Biocontainer images are HUGE

epruesse commented 5 years ago

I just ran

mulled-build build circexplorer2=2.3.6--py_0 --involucro-path `which involucro` --channels conda-forge,https://53580-42372094-gh.circle-artifacts.com/0/tmp/artifacts/packages,bioconda,defaults

to see check how big those containers are. Turns out they are massive. It took several minutes, failed during cleanup with some permission error (couldn't delete libasan), but I did get an image: 480MB in the top layer, 544 MB in the build/dist folder it left behind.

Out of 544MB, about 270MB can be freed by:

deleting *.a files
deleting __pycache__ directories
striping binaries (remove debug symbols)

Of the remaining 270MB, we have

pandas 38MB (unstripped 50)
numpy 15MB (unstripped 20)
scipy 54MB (unstripped 65)
openblas 30 MB
pysam 7MB
Bunch of standard libs, libasan, libtsan, sqlite, libstdc++, libtk, libtcl, tk, tcl, libcrypto, libpython.

So with some sensible choice of base image and some post-build cleanup of the image, the top layers could probably be compacted by ~90% total.

mbargull commented 5 years ago

Yeah, I've been meaning to ponder about this for a long time. My take thus far is:

deleting *.a files

Yes! Pretty sure almost no application will need them. In the unlikely case that one does, we should offer an escape hatch to only selectively remove those files.

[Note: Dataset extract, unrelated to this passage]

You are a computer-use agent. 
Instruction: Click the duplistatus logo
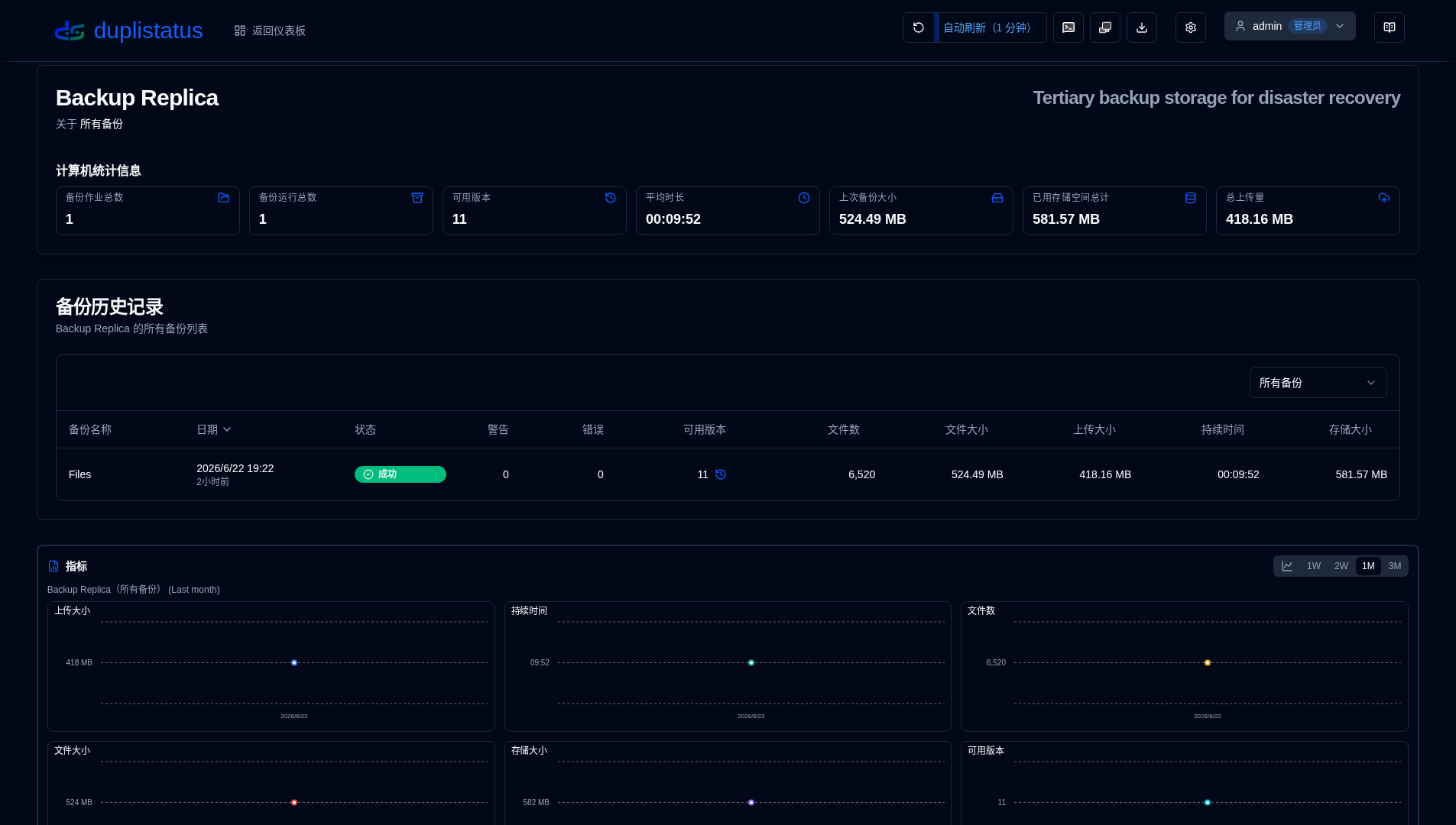pos(128,31)
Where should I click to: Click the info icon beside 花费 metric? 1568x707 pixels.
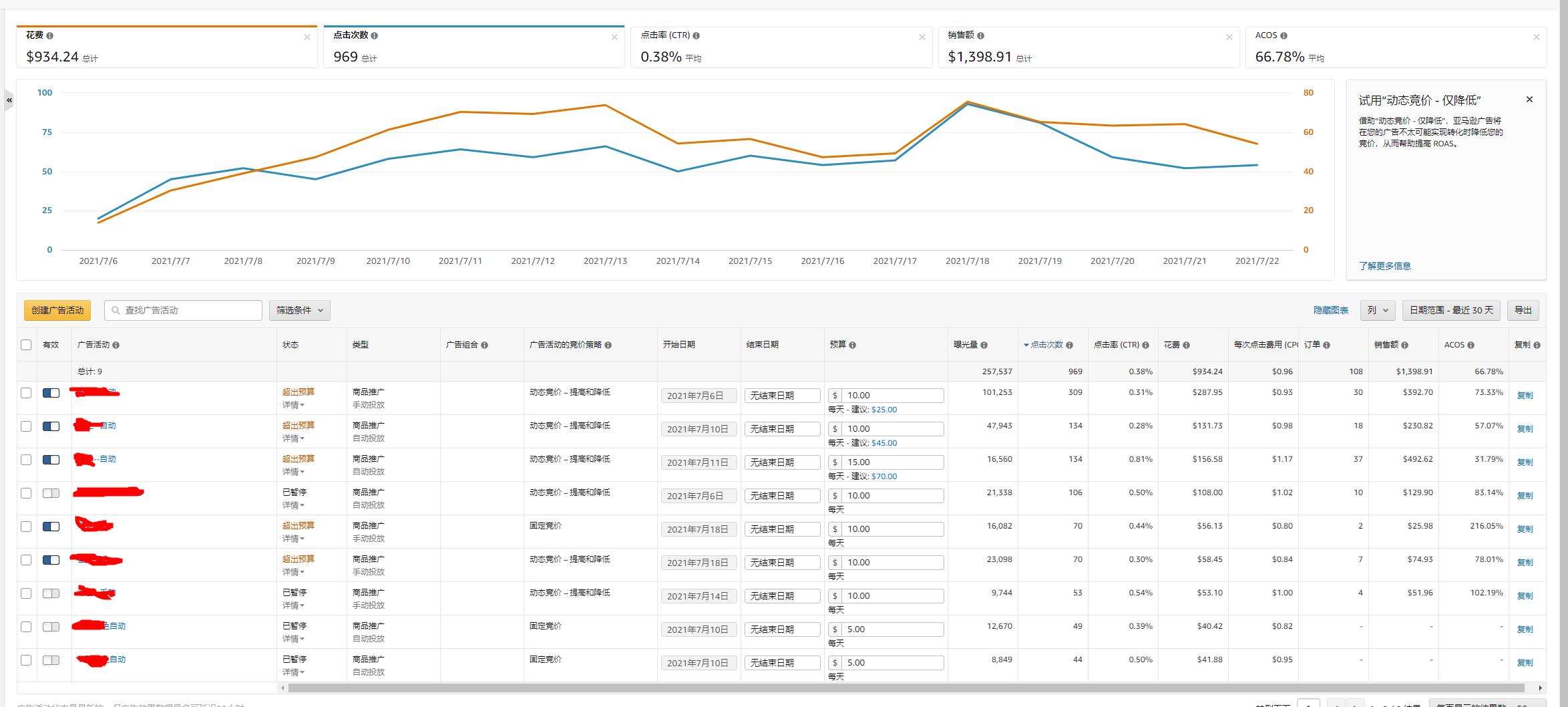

deleting __pycache__ directories

No, we shouldn't do that. By doing that you can easily add a second or more startup time to a container. Yes, the .pyc compilation vs. downloading a larger container image could cancel each other out, but the latter is a one-time cost whereas compilation would happen every time you run a Python application from a fresh container of the same image.

striping binaries (remove debug symbols)

Yes! In most cases, the packaged applications are expected to run without crashing and thus without the need for debugging symbols. However, it would still be good to somehow offer debuggable applications. What I have in mind is to offer smaller prebuilt containers for general use, but make "debug versions" available on demand. Here, the "debug versions" don't have to be provided in the same convenient manner as the main, smaller ones. Meaning, for each container we could offer build scripts (= Dockerfiles, likely, and pinned-down list of packages/conda version etc. to make them reproducible) that can skip the stripping and other steps.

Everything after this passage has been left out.